Ele acrescentou que o nível de investimento da Meta no metaverso é "preocupante" para os investidores. "O metaverso como a Meta prevê não é investível hoje. Ninguém está comprando Meta pelo metaverso."

Grandes investimentos

Desde o início de 2019, mais de US$ 27 bilhões (R$ 140,2 bilhões) foram relatados em perdas operacionais para a Reality Labs, divisão de metaverso e realidade virtual da Meta.

De acordo com pessoas familiarizadas com a situação, os investimentos foram focados amplamente no desenvolvimento de hardware, como headsets [equipamentos de cabeça com óculos e fones] de realidade virtual e aumentada, que podem ser usados para fazer login no metaverso, juntamente com software para seu mundo 3D e a infraestrutura subjacente necessária para suportar o sistema.

Além dos avatares que representarão os usuários no metaverso, a empresa vem trabalhando em atividades além da simples comunicação social para lhes dar algo para fazer, como malhar em programas virtuais de fitness, jogos e locais para estudar.

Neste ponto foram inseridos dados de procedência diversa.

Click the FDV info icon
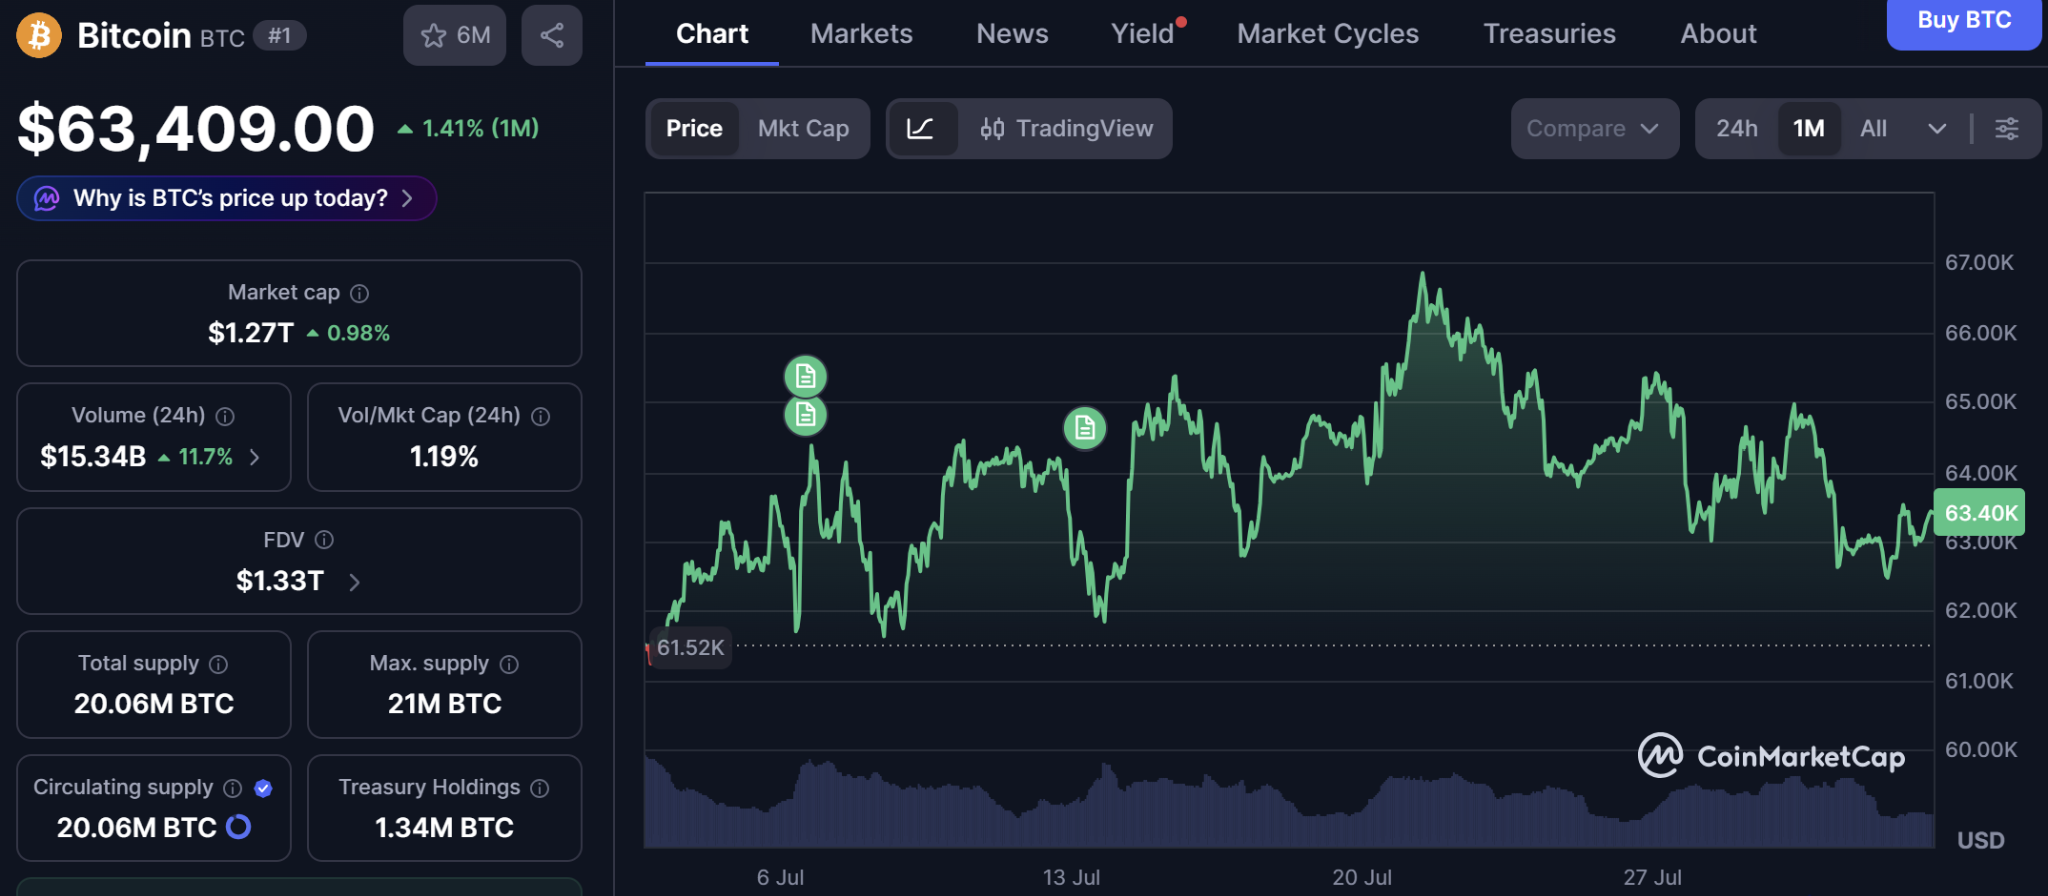Viewport: 2048px width, 896px height. point(324,540)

Em seus últimos resultados, em julho, a empresa disse que tinha US$ 24 bilhões em compromissos contratuais não canceláveis "principalmente relacionados aos nossos investimentos em servidores, infraestrutura de rede e produtos de hardware de consumo na Reality Labs".

Enquanto isso, as receitas da divisão, provenientes em grande parte das vendas de headsets de RV (realidade virtual), permanecem escassas, em parte devido ao fato de toda a indústria de RV ter se desenvolvido mais lentamente do que o previsto. No segundo trimestre, a Reality Labs respondeu por US$ 452 milhões dos US$ 28 bilhões em receitas totais, e a empresa alertou que espera que a receita da Reality Labs no próximo trimestre seja ainda menor.

"É uma grande aposta", disse um executivo de publicidade. "Se você errar a linha do tempo [cedo demais] em dez anos, a empresa está realmente em perigo, devido ao uso intensivo de capital."

A recente reestruturação e o abandono de vários projetos para priorizar o metaverso derrubou a moral, de acordo com vários funcionários atuais e antigos, com alguns relatando uma divisão prejudicial entre a equipe focada no metaverso e aqueles na parte tradicional do negócio.

Devon Copley, executivo-chefe da Avatour, empresa de reuniões virtuais, disse que a Meta está "liderando a indústria" quando se trata de desenvolver o hardware.

No entanto, ele alertou que a empresa foi mais desafiada no desenvolvimento de software para o metaverso.

"O problema é a natureza fragmentada das diferentes equipes e iniciativas de produtos de software dentro da organização Meta", disse ele, citando as constantes reorganizações, "mudanças frequentes de direção" e a falta de uma "visão coesa" de uma rede social que incorpore realidade virtual e aumentada.

A empresa já está tendo dificuldade para impressionar os criadores que desenvolvem experiências sociais no metaverso. De acordo com um memorando da Meta compartilhado por uma pessoa em seu perfil no Facebook, os criadores reclamaram em uma mesa redonda no mês passado que o Horizon Worlds é "instável e inconfiável" e que a equipe da Meta não os atualiza quando relatam bugs, ou antes de lançamentos.

Os funcionários "não se comunicam bem, ou talvez haja falta de pessoal, e as coisas estão caindo pelas brechas", disse um funcionário do metaverso.

No memorando de Shah, que foi relatado pela primeira vez pelo site The Verge, o executivo da Meta disse que a equipe do Horizon Worlds havia intencionalmente passado a "entregar mais rápido", mas que isso levou os funcionários a "trocar a qualidade pela velocidade".

Os bugs e problemas de estabilidade eram tão graves, observou Shah, que os próprios funcionários da Meta não estavam usando o produto.

Ele acrescentou: "A simples verdade é que, se não o amamos, como podemos esperar que nossos usuários o amem?"